Dicen que el fútbol es un espectáculo pervertido por el color del dinero y por el brillo de las cámaras de televisión, dicen que no queda nada de aquel deporte noble que un británico ideó hace tantos años, dicen que sólo los brutos pueden disfrutar con un juego sobrevalorado a todos los efectos.
Pero basta un partido de fútbol, un minuto mágico, para desarmar todas las críticas y devolver al fútbol al lugar que se merece. Basta con que se enfrenten dos selecciones menores con una ilusión común, basta con que una saboree las mieles del éxito un minuto antes del final, basta con que la otra le robe la celebración en un segundo que nunca olvidará el pueblo croata.

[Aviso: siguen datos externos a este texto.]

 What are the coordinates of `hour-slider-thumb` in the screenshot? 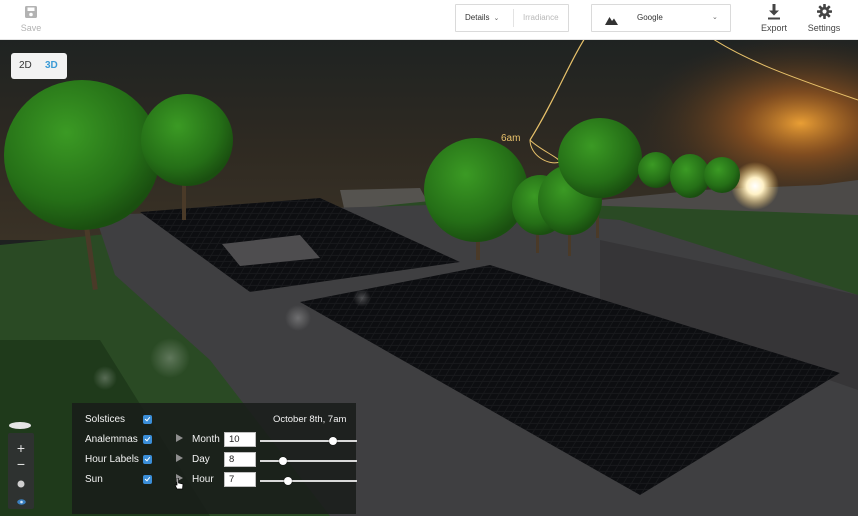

Ayer pudimos ver toda la esencia del fútbol en el partido de cuartos de final de la Eurocopa entre Croacia y Turquía. Fue un partido feo, pero honesto, en el que dos equipos intentaban ganar un sitio en el recuerdo popular de sus países respectivos.

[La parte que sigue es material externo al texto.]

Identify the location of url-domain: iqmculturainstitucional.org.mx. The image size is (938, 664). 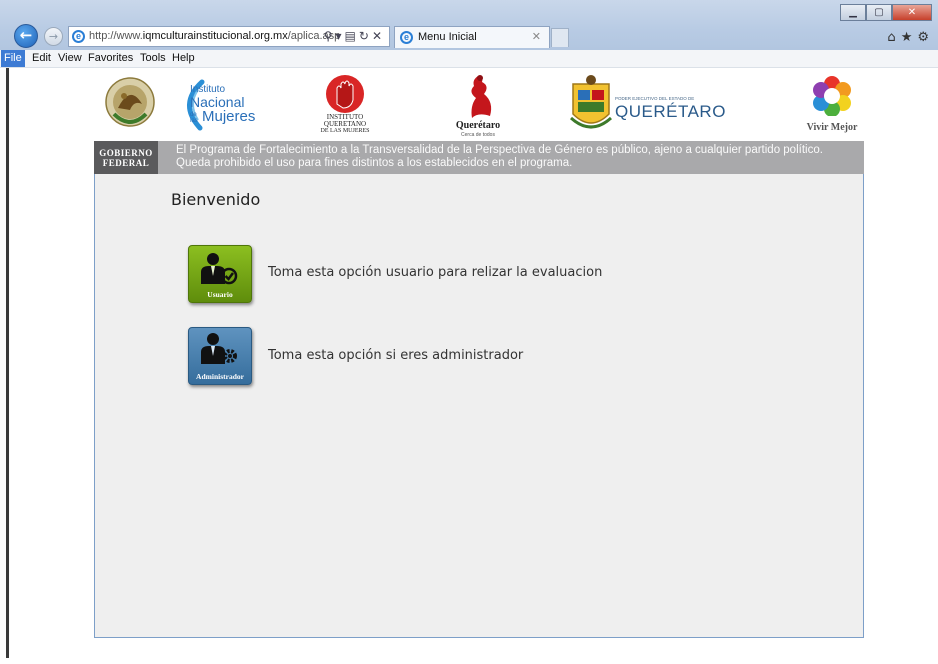
(215, 36).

El partido concluyó con empate y quedó abocado a la fatídica prórroga. Allí, ambos equipos, exhaustos, lucharon por vencer, pero todo siguió empate hasta el último minuto en el que Croacia logró su gol, un gol que parecía definitivo y que inició las precipitadas celebraciones croatas. Precipitadas porque un instante después, ya sin tiempo, Turquía lograba devolver el empate al marcador, y llevar el encuentro a la siempre injusta tanda de lanzamientos desde el punto de penalti.
Y claro, entonces sucedió lo que tenía que suceder. Los croatas, desolados, fallaron todos sus lanzamientos, y los turcos, exultantes, convirtieron todos los suyos. Resultado, Turquía jugará las semifinales.
Á‰xito y fracaso escenificado sobre un terreno de juego en una décima de segundo. Eso es el deporte y eso es el fútbol, más allá de los millones de euros que cobran unos pocos.